Prospective PEPTIDE/EPTI

The PEPTIDE sequence was applied with sequence parameters otherwise identical to those used for the previous EPTI datasets. 10 blades were acquired, again with golden angle ordering in the acquisition. A 7 k_y-segment EPTI dataset was also acquired for each subject for comparison. One calibration dataset was acquired per subject, for use with both the PEPTIDE and EPTI data.

Datasets were also acquired with deliberate subject motion occurring during the acquisition, with both the PEPTIDE and EPTI sequences, to investigate the effects of true intra-acquisition motion. Subjects were requested to make large deliberate motions, a few seconds after the scanning commenced, to mimic severe patient adjustment/non-compliance occurring after the start of the scan. The exact direction and type of motion was left at their discretion and they were informed that the motion could be in any direction, but they were requested to repeat the type and duration of motion as closely as possible in both scans (PEPTIDE and EPTI). Calibration data was reacquired prior to each motion dataset, so as to prevent any biases that could be introduced by the subject failing to return their head to an identical starting position.

T2 and T2* maps were calculated for the resulting reconstructions, applied as for the retrospective datasets.

Results:

An example of PEPTIDE reconstructed images, and a selection of derived maps, for a representative imaging slice, is shown in Figure 4. The dataset was acquired using 10 PEPTIDE blades with a total acquisition time, T_acq, of 1.5 s/slice.

Figure 4 –

Example reconstructed images from a PEPTIDE acquisition. Through use of a gradient-echo and spin-echo sequence a time-series of both T2* and T2 images can be achieved through a single acquisition (a small sample of ~100 images shown). Results are demonstrated from a 35 slice, 1.1×1.1×3.0 mm³ resolution acquisition, taking 52s to acquire (10-blade PEPTIDE, total T_acq = 1.5 s/slice). Example T2, T2*, tissue phase and SWI maps calculated from these time-series are also demonstrated.

Results from the simulation experiments are shown in Figure 5. The simulated reference data, EPTI reconstruction and PEPTIDE reconstruction are shown for the R_SEG=32 case (7 blades/segments), at 3 different reconstructed timepoints. The corresponding 4x intensity error maps are shown for each reconstruction, demonstrating a small increase in reconstruction errors for the PEPTIDE reconstruction, primarily focused at the edges. On the right, a zoomed in portion of these images demonstrates the overall high reconstruction accuracy in both cases, but with some edge errors in PEPTIDE. Below an overview of these results across different segment sizes is shown with a plot of averaged RMSEs for each simulated dataset reconstruction. Both EPTI and PEPTIDE demonstrate higher errors for larger segment sizes before reaching an error minimum for smaller segment sizes, with this minimum error appearing slightly earlier and lower for EPTI. For R_SEG⩽32, PEPTIDE maintains a nRMSE of a little over 5% (mean: 5.34%) comparative to the simulated reference.

Figure 5 –

Simulations of EPTI and PEPTIDE. (top) Simulated ground truth data is compared to reconstructions of EPTI and PEPTIDE sampling, alongside the 4x error maps and calculated nRMSEs, demonstrated for the R_SEG=36 (segment/blade width) case at TE=25ms. To the right the B₀ map used in the simulation is shown. (bottom) On the left a zoomed-in region of each of the datasets is demonstrated. On the right an overview of the results is shown for R_SEG values 72, 44, 32, 24 and 20, which use 3, 5, 7, 9 and 11 segments/blades respectively, for both EPTI and PEPTIDE.

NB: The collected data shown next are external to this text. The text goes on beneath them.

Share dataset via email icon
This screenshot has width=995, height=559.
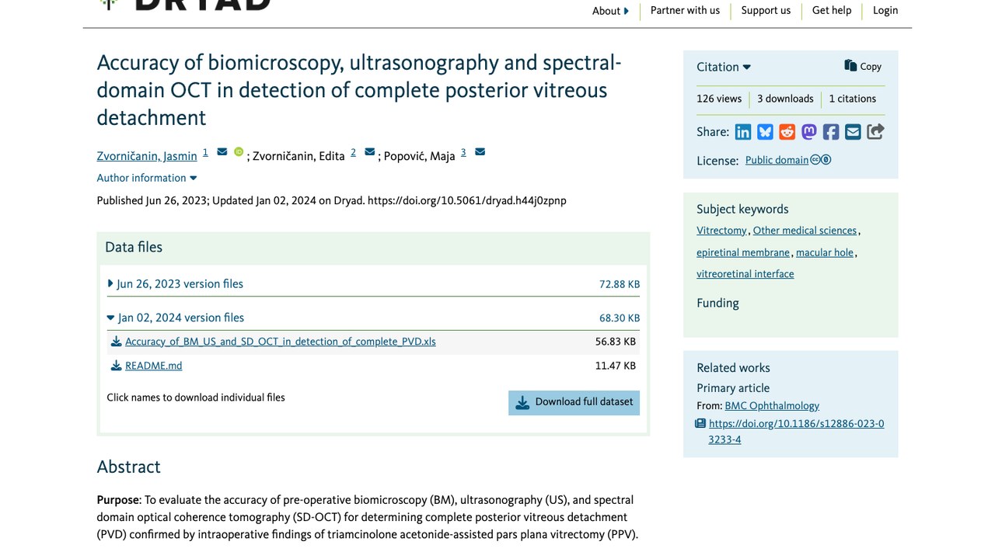coord(853,132)
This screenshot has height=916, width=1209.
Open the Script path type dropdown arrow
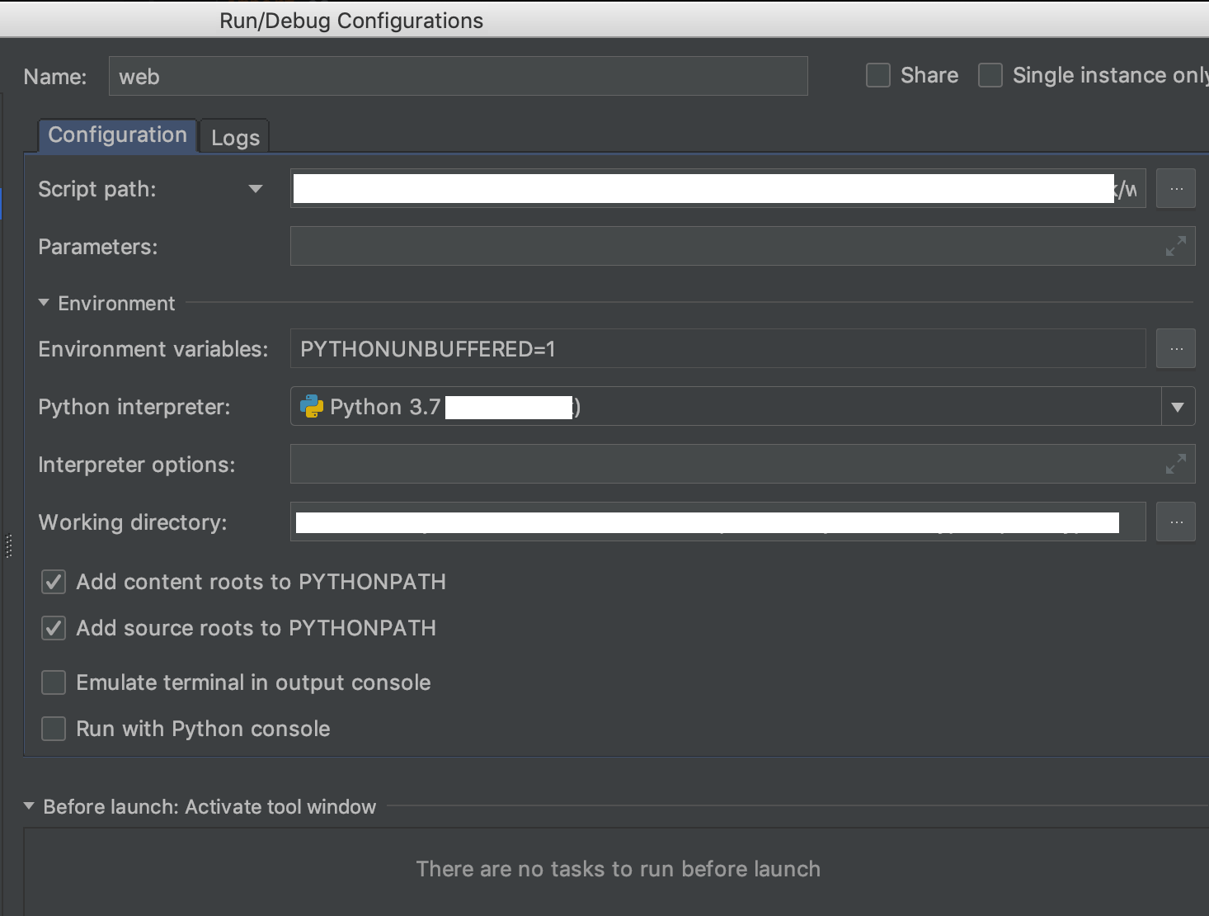coord(256,189)
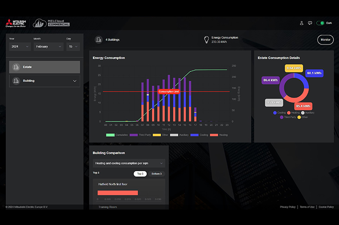The width and height of the screenshot is (339, 225).
Task: Open the Month February dropdown
Action: [48, 46]
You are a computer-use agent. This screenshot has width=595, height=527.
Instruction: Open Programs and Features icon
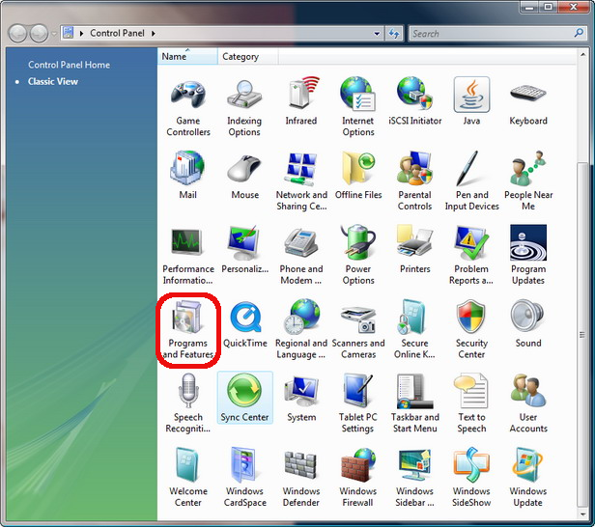[x=187, y=318]
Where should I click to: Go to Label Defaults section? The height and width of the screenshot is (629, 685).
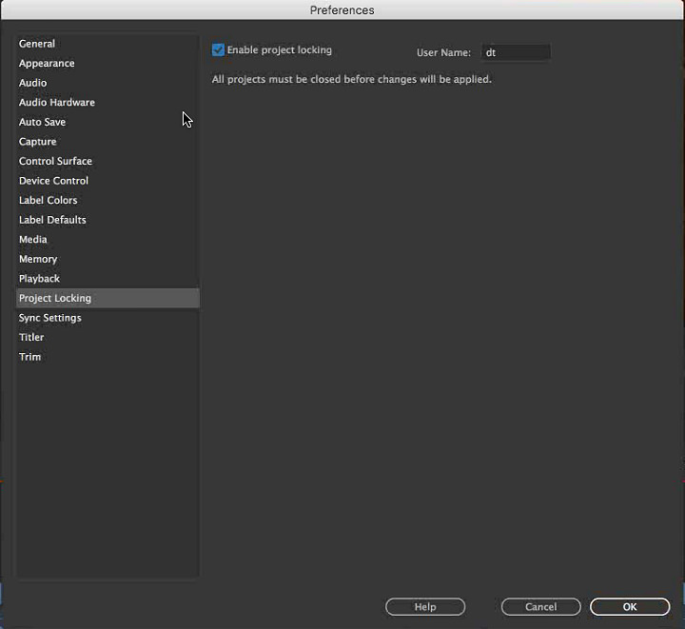point(108,220)
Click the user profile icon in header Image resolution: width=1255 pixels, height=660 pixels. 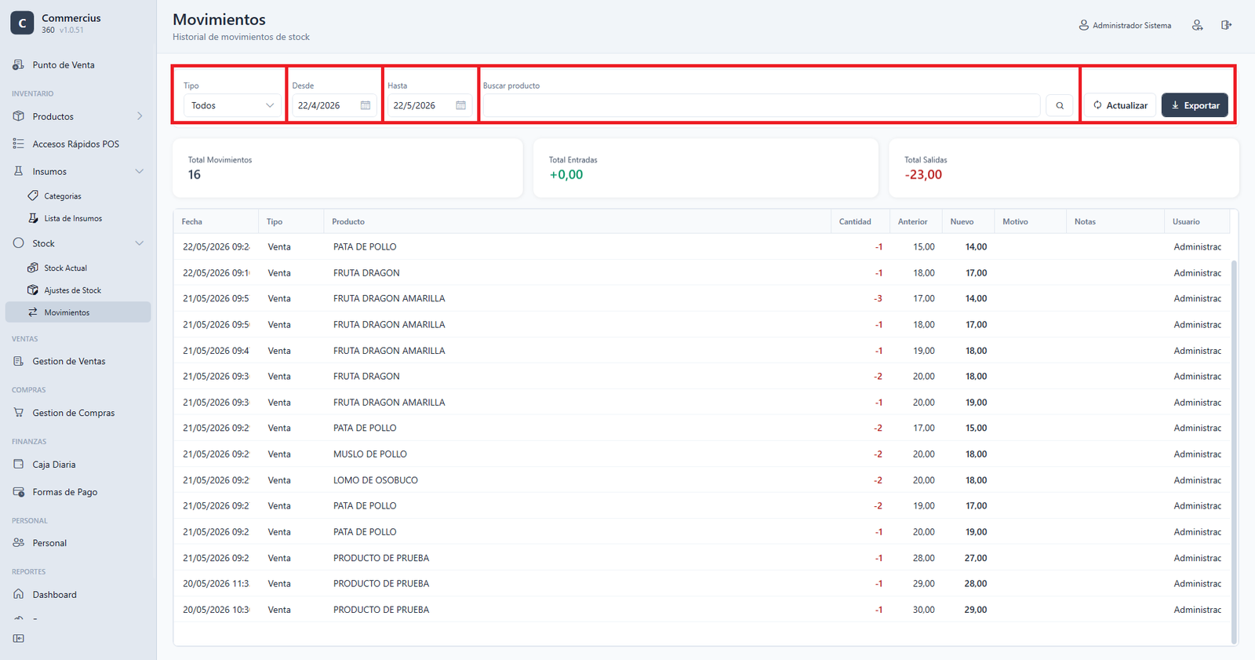point(1197,25)
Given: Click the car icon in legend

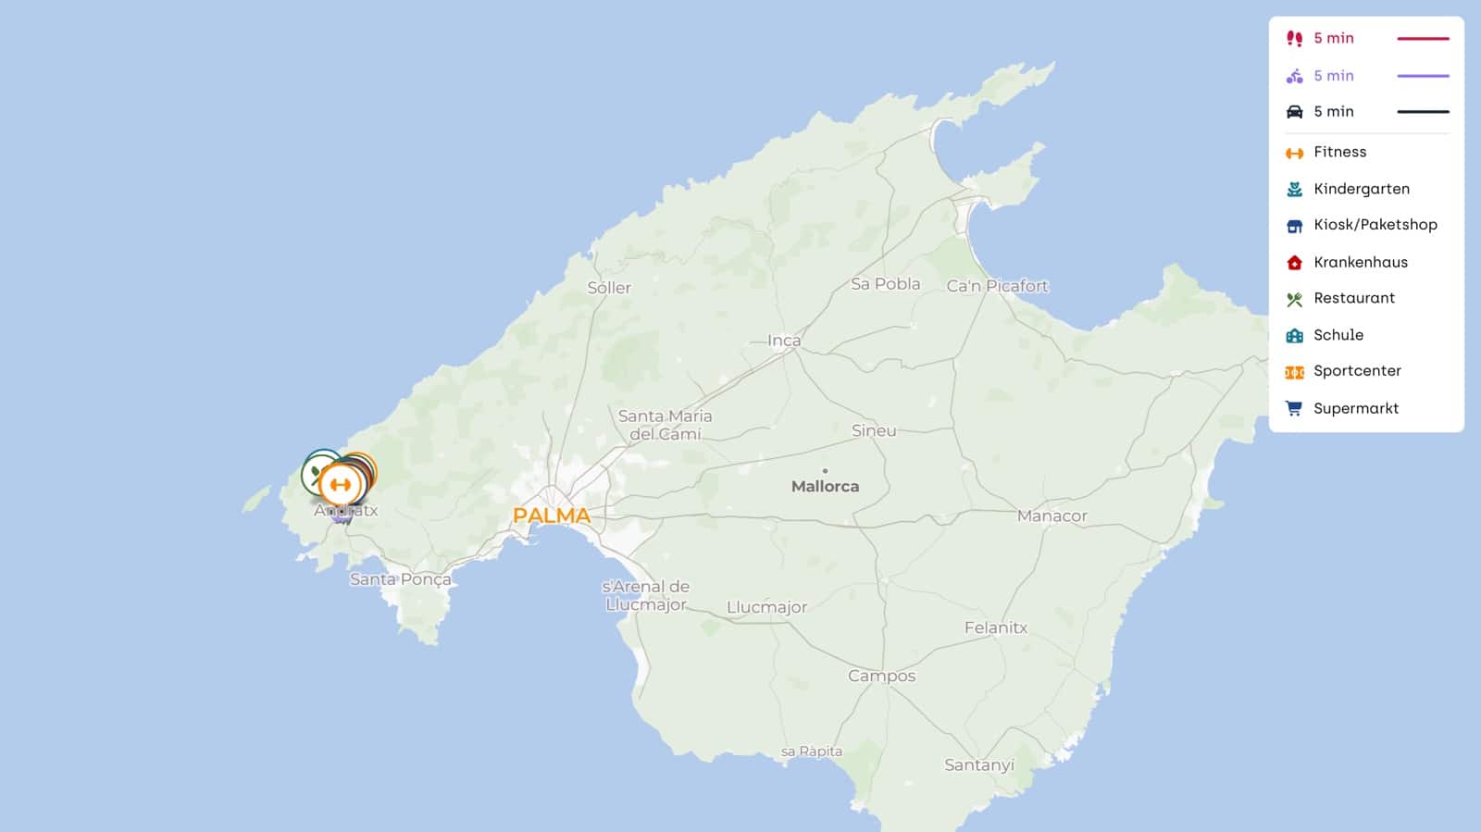Looking at the screenshot, I should pos(1294,112).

The reconstruction improvement from the motion correction process is demonstrated for the retrospective PEPTIDE dataset in Figure 6. The gridded individual blade reconstructions of the first four out of ten blades are shown on the top section of the figure, along with the combined image at the bottom section, for both a no motion (left) and motion case (right) through the various steps of motion correction. In the case of motion without correction, the individual blade reconstructions point to a clear right-left-right rotational motion during the data acquisition period of the second to the fourth PEPTIDE blade, as indicated by the orange arrows. While the image quality of the individual blade reconstructions is still relatively robust considering the amount of motion present, parallel imaging reconstruction errors along the undersampled PE direction of the motion corrupted blades are observed (white arrows), which is particularly strong for the second blade reconstruction. The motion and these reconstruction artifacts lead to severe degradation in the final combined reconstruction in this case. Application of the standard motion correction pipeline (without the additional step of correcting the calibration data) is shown in the middle motion case. The motion-correction clearly demonstrated an improvement, closer to the non-motion case, albeit with some parallel imaging artifacts still present in the individual blade images that manifest as additional streaks in the combined image. Including the motion correction of the calibration data is seen to remove these effects, leaving a final combined image very closely matching that of the non-motion case. Reconstruction of the blades performed with separate calibration datasets, acquired with the corresponding rotation to the protocol, showed similar performance to the results presented here, which used retrospective rotation of a single calibration dataset to match each blade.

Figure 6 –

PEPTIDE motion correction. Example of the PEPTIDE motion-correction process through various stages. Four out of ten reconstructed low-resolution blades are demonstrated above the final combined image and a zoomed region of interest for a dataset with no included motion (left) and a dataset with included motion (right) for a reconstruction without MoCo, with blade MoCo, and with MoCo that additionally includes the motion estimate into the GRAPPA calibration data. Red arrows highlight the rotations in head positions between the blades. White arrows indicate residual parallel imaging artifacts. The sequential improvement in image quality, towards that of the case with no motion, can be seen.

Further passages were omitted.